Dad raised his chin. “How’d you say you knew Diana?”

“She visited me here years ago.” Solon popped the cork on his bottle. “Opa!” he shouted as it rocketed off one skull’s forehead and lodged in the eye socket of another. There were more than a few skulls sporting cork eyeballs.

“My mother—” Eureka said.

“Diamond of a woman.” Solon raised his glass, toasting Diana. He took a sip. “How is she?”

“She—” Eureka didn’t know how to end that sentence.

“Damn them,” Solon whispered, and Eureka realized that he knew about the Seedbearers’ plans. “Did you know she had made a pact with them?”

“What?”

“She swore to keep you from crying,” Solon said, “and to keep the truth of your lineage a secret from you. In exchange, they were supposed to let you live.”

Diana had never mentioned a Seedbearer pact or a journey to the Bitter Cloud. She had never mentioned so many things. Diana had known what Eureka faced, but she hadn’t borne Eureka’s burden. She hadn’t been a Tearline girl—not born on a day that didn’t exist, not a motherless child and a childless mother, not raised to withhold her feelings until they exploded from within her. Diana had been Eureka’s greatest ally, but she’d never really understood what it was like to be Eureka.

Still, her mother had had a gift for letting chaos swirl until its meaning took shape. Eureka touched her necklace and let the piercing sensation of missing her mother come.

“Diana knew we’d get along,” Solon said.

Eureka squinted. “She did? Do we?”

“I believe her words were ‘If you survive each other, you will become great friends,’ ” Solon said. “I should warn you I am very hard to kill.”

“Same here,” Eureka said. “Believe me, I’ve tried.”

“Yes?” Solon looked admiringly at Eureka. “Now I know we’ll become friends.”

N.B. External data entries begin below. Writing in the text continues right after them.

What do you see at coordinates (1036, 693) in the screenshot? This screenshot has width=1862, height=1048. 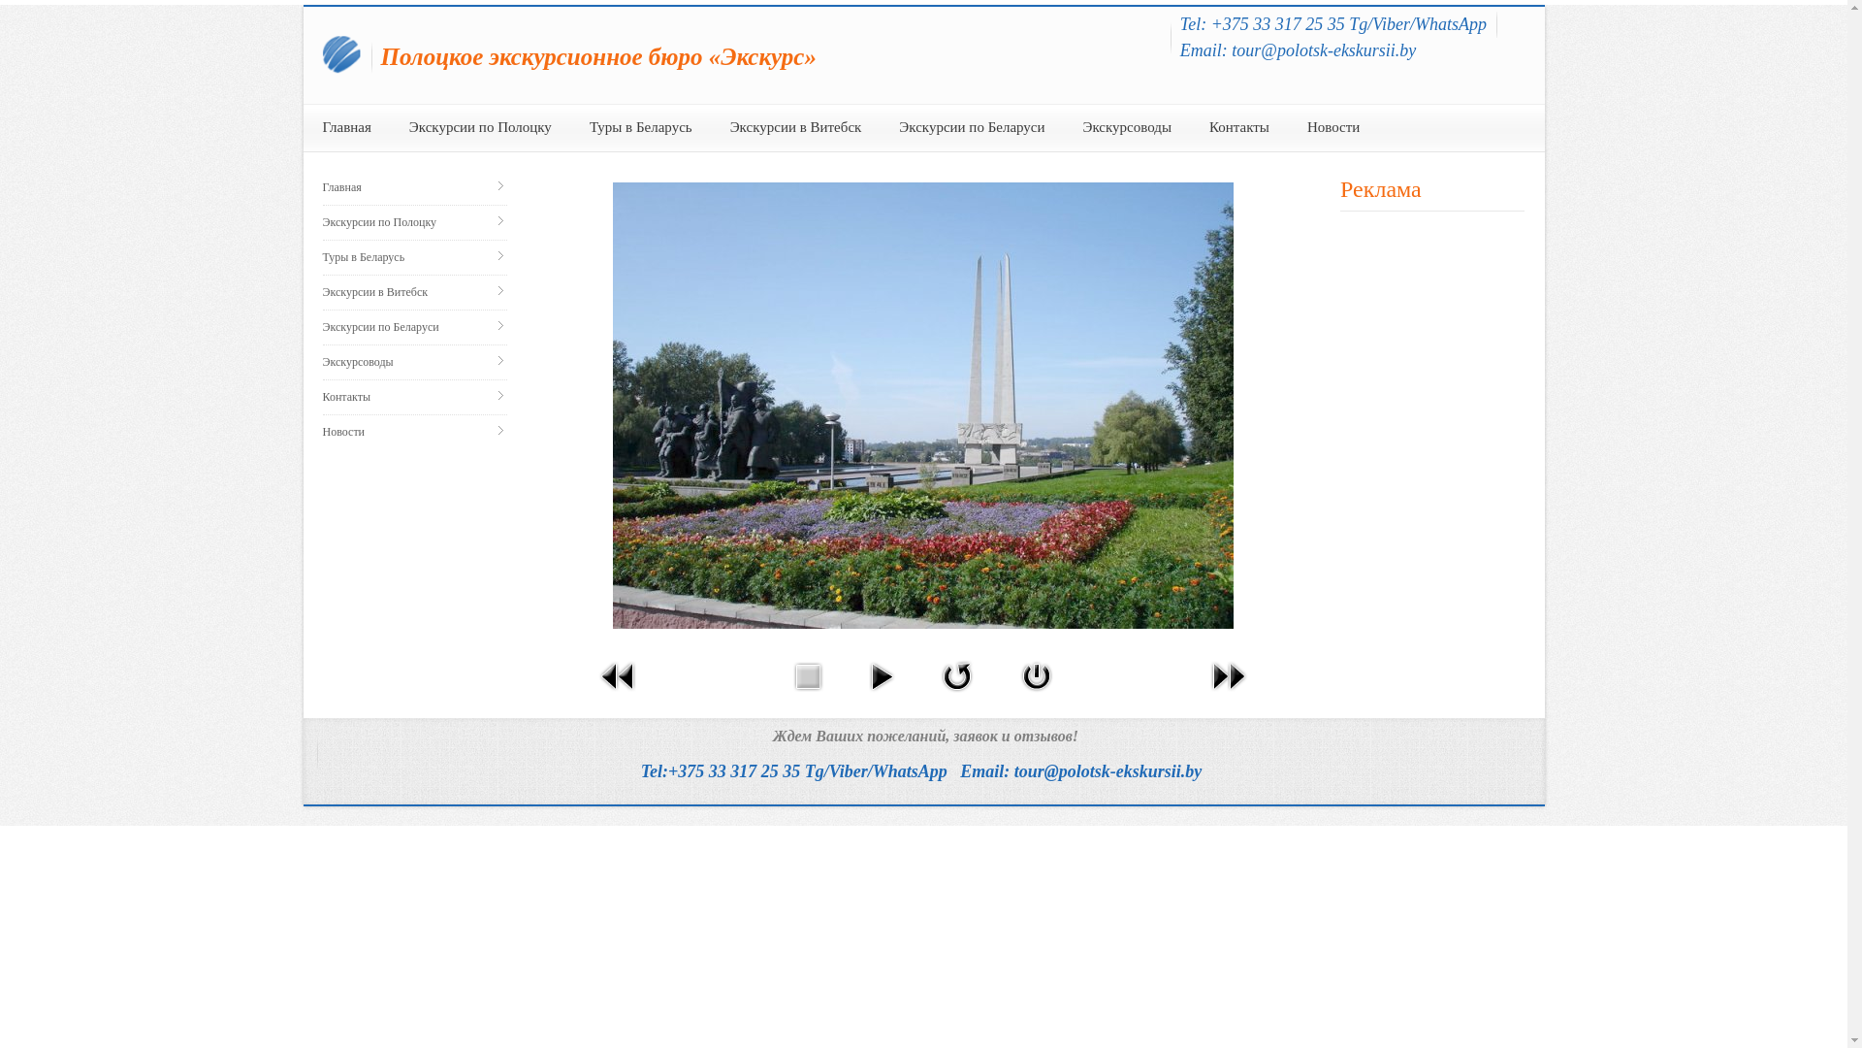 I see `'Close Window'` at bounding box center [1036, 693].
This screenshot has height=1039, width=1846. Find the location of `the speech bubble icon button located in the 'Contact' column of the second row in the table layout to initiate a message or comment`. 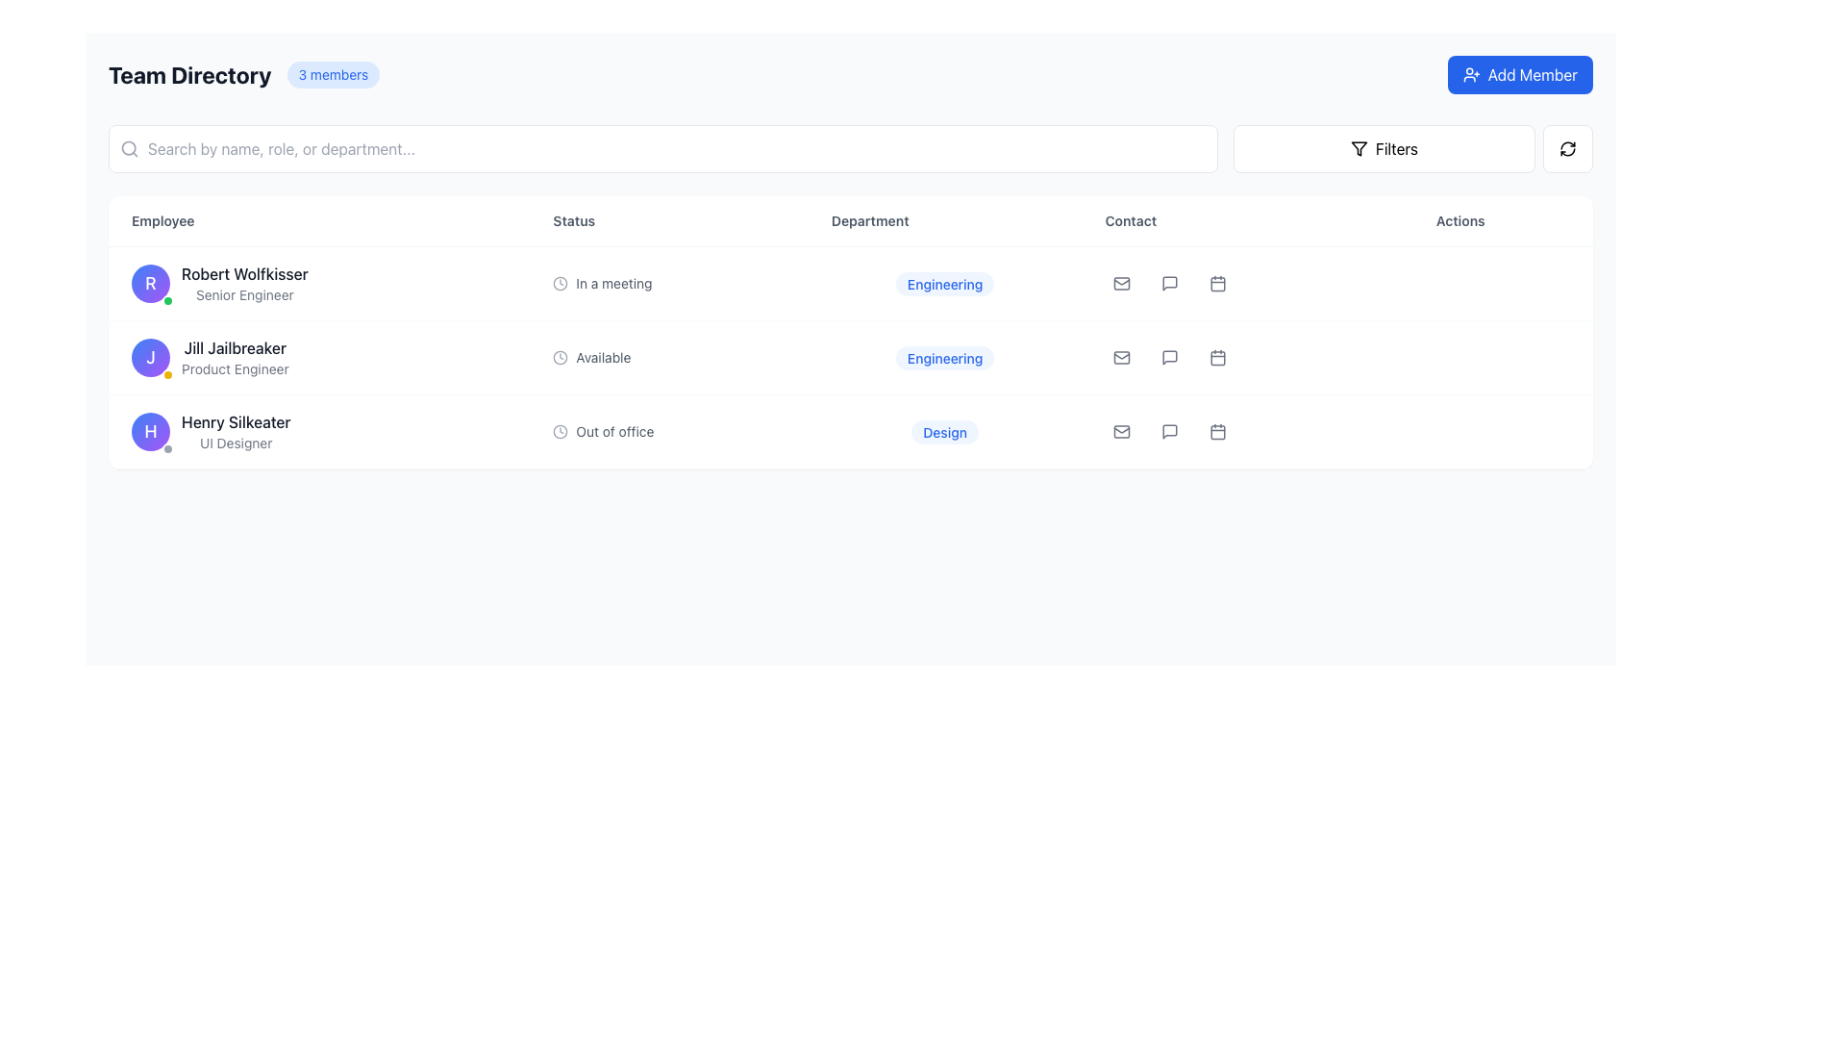

the speech bubble icon button located in the 'Contact' column of the second row in the table layout to initiate a message or comment is located at coordinates (1168, 283).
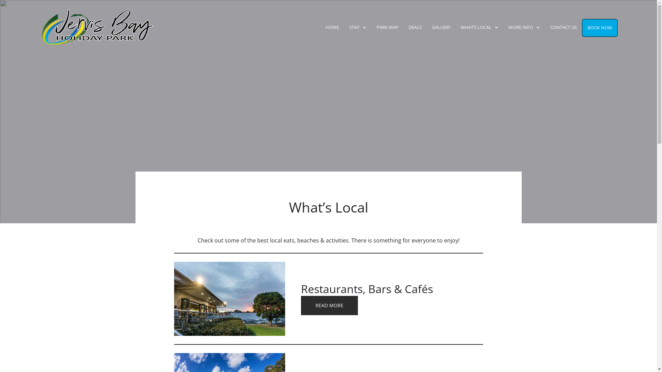  I want to click on 'PARK MAP', so click(387, 27).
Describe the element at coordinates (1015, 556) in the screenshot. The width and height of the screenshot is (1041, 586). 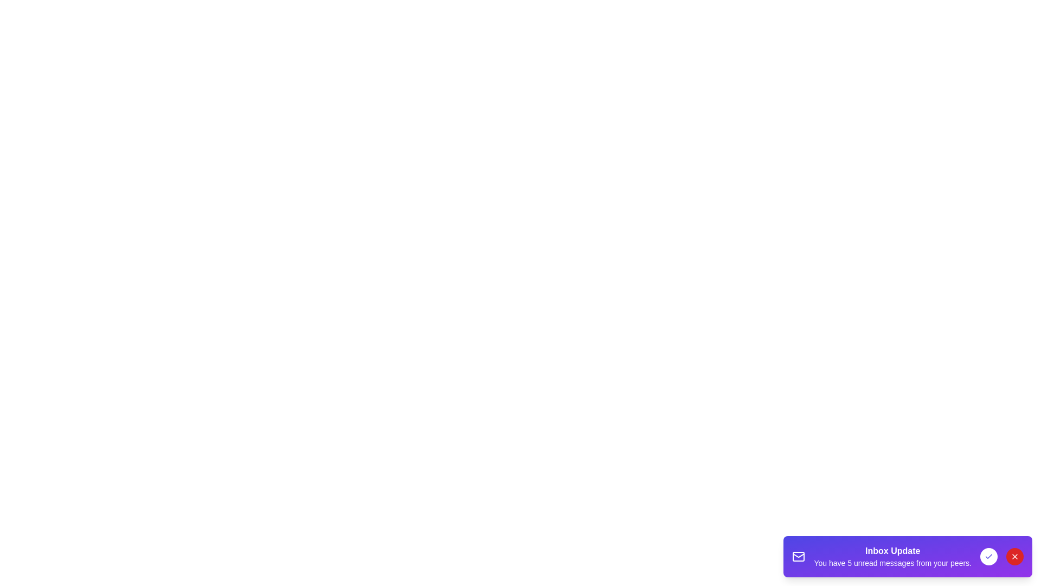
I see `the 'Close' button to dismiss the notification` at that location.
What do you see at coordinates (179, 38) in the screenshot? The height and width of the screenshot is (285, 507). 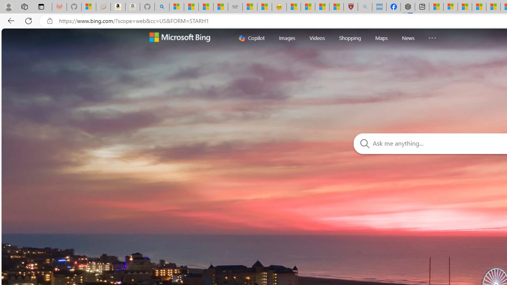 I see `'Welcome to Bing Search'` at bounding box center [179, 38].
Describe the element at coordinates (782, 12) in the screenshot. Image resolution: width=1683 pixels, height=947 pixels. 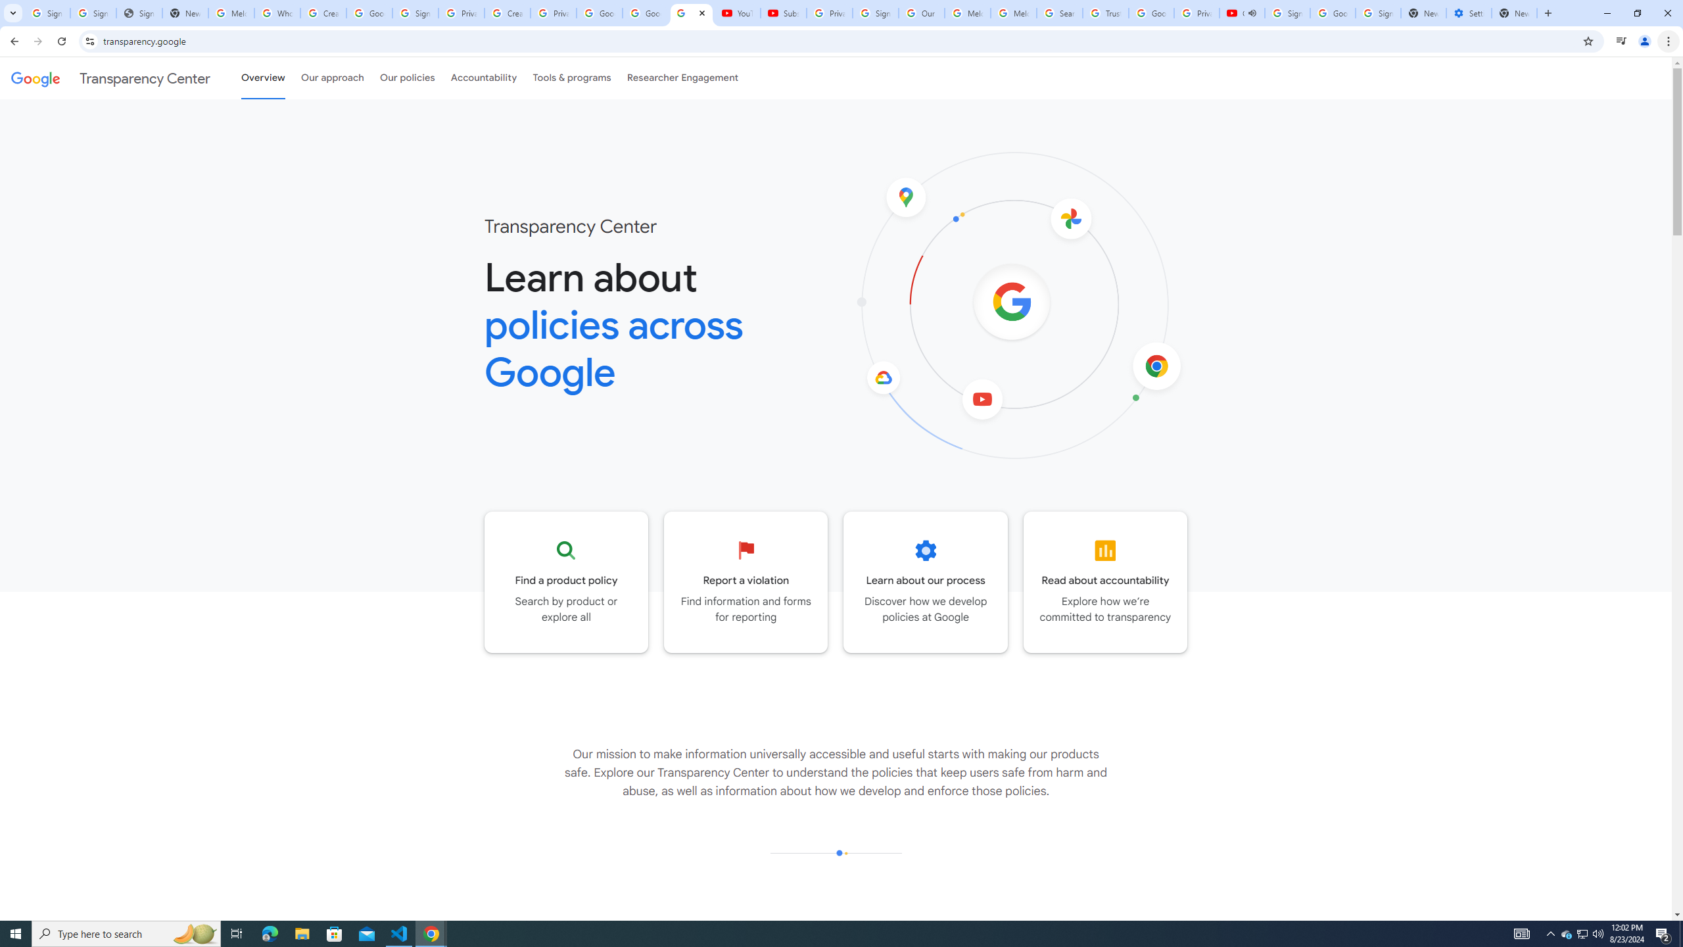
I see `'Subscriptions - YouTube'` at that location.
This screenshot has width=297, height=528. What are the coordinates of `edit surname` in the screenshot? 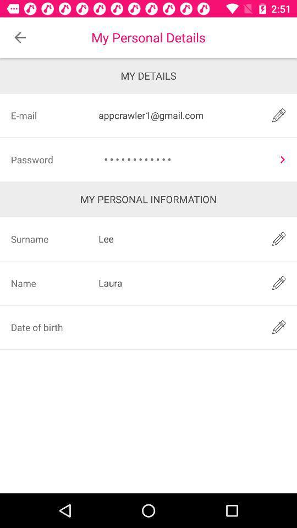 It's located at (279, 239).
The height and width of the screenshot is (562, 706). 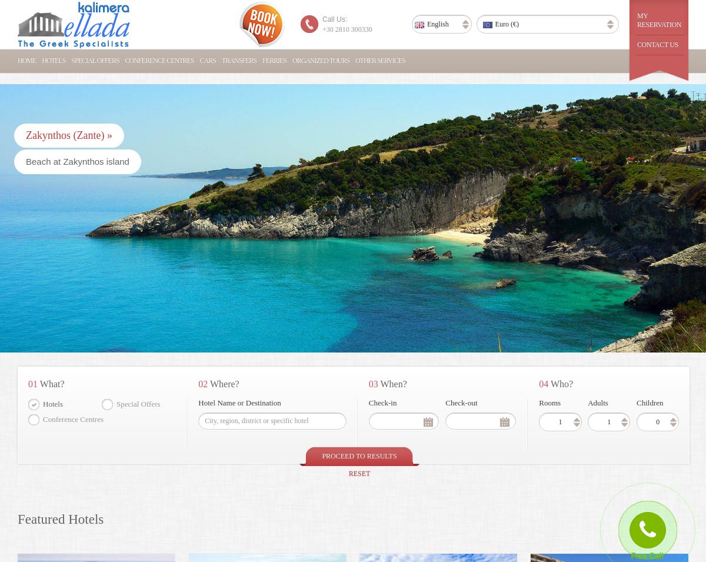 I want to click on 'Limnos island', so click(x=338, y=161).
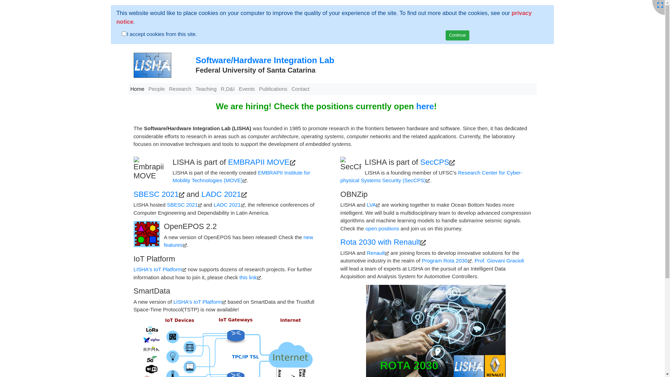 Image resolution: width=670 pixels, height=377 pixels. Describe the element at coordinates (241, 176) in the screenshot. I see `'EMBRAPII Institute for Mobility Technologies (MOVE)'` at that location.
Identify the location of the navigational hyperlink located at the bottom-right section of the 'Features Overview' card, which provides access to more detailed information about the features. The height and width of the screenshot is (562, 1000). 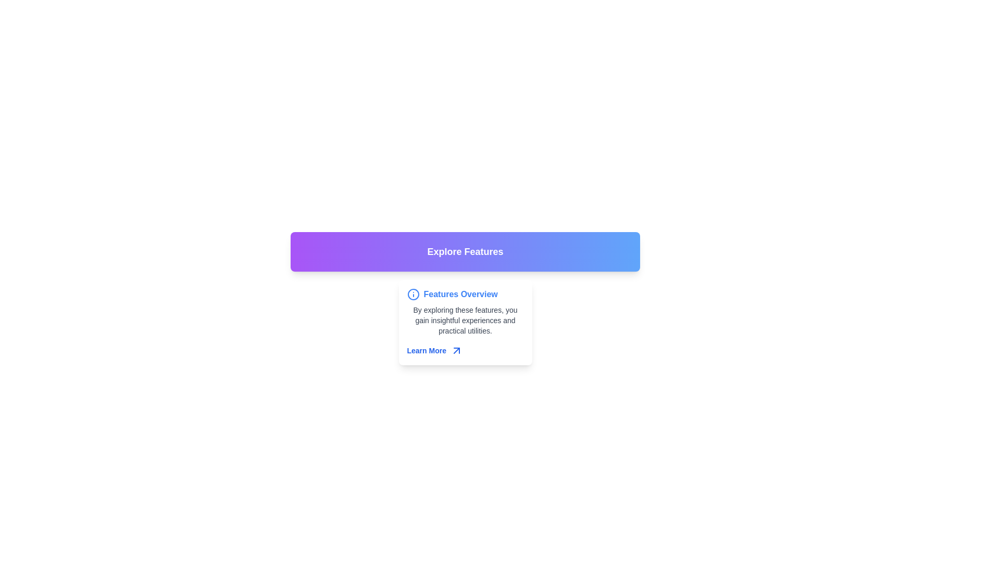
(464, 351).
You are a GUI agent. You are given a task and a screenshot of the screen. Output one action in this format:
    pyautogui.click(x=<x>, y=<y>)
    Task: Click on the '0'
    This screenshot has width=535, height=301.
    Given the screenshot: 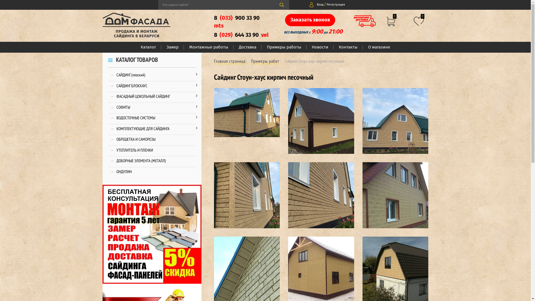 What is the action you would take?
    pyautogui.click(x=418, y=19)
    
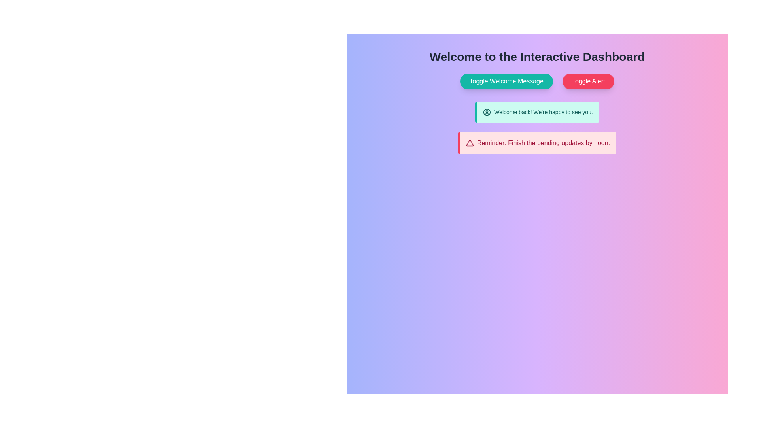 The width and height of the screenshot is (759, 427). Describe the element at coordinates (470, 143) in the screenshot. I see `the alert icon, which is the leftmost component of the alert message panel with a pink background and red border, indicating a reminder to finish pending updates by noon` at that location.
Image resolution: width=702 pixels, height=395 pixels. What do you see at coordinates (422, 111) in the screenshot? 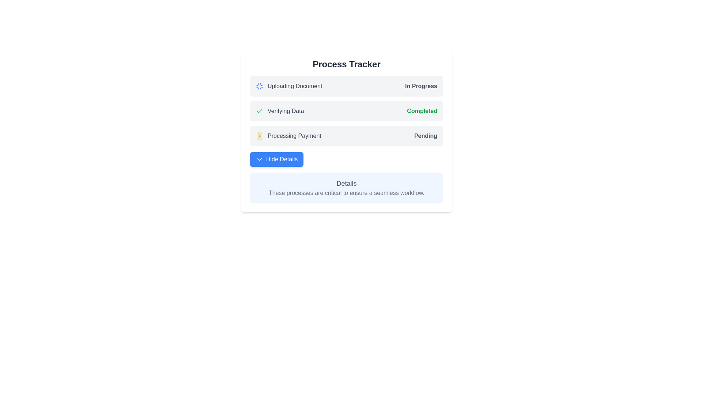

“I’m not suicidal now.” Eureka didn’t know why she said that—maybe it was for the twins, maybe for herself. In any case, it was true.

“What makes you want to live?” Solon asked. “Let me guess.” He snapped his fingers. “You want to save the world.”

“You think this is a joke?” she asked.

“Of course it’s a joke.” Solon jerked his thumb toward Ander. “Especially on him. He’s in love with you.”

“You don’t know us,” Ander said. “We came here for help defeating Atlas, not your twisted perspective on love. Diana must have made you promise to help Eureka. Are you going to or not?”

“You talk as if you’re unique.” Solon spoke like he knew his words stung and was enjoying it. “And the rest of you. You’re the collateral damage of a deadly teenage fling that these two were too self-absorbed to prevent.”

“Hey,” Cat said. “I’m twice as self-absorbed as Eureka.”

“But not a tenth as deadly,” Solon said.

Behind Solon, snow-white water tumbled from the fall. Eureka studied the place where the orchid had been. She didn’t know what she’d been expecting from Solon, but it certainly hadn’t been this.

“Why did my mother think you could help me?”

“Because I can,” Solon said, “and I should. I hope you’re a fast learner. We have only until the full moon before this stupid world comes to its stupid end.”





10



AS IT RELATES TO LOVE


“What happens on the full moon?” Eureka asked hours later when she, Solon, and Ander were alone before the fire pit.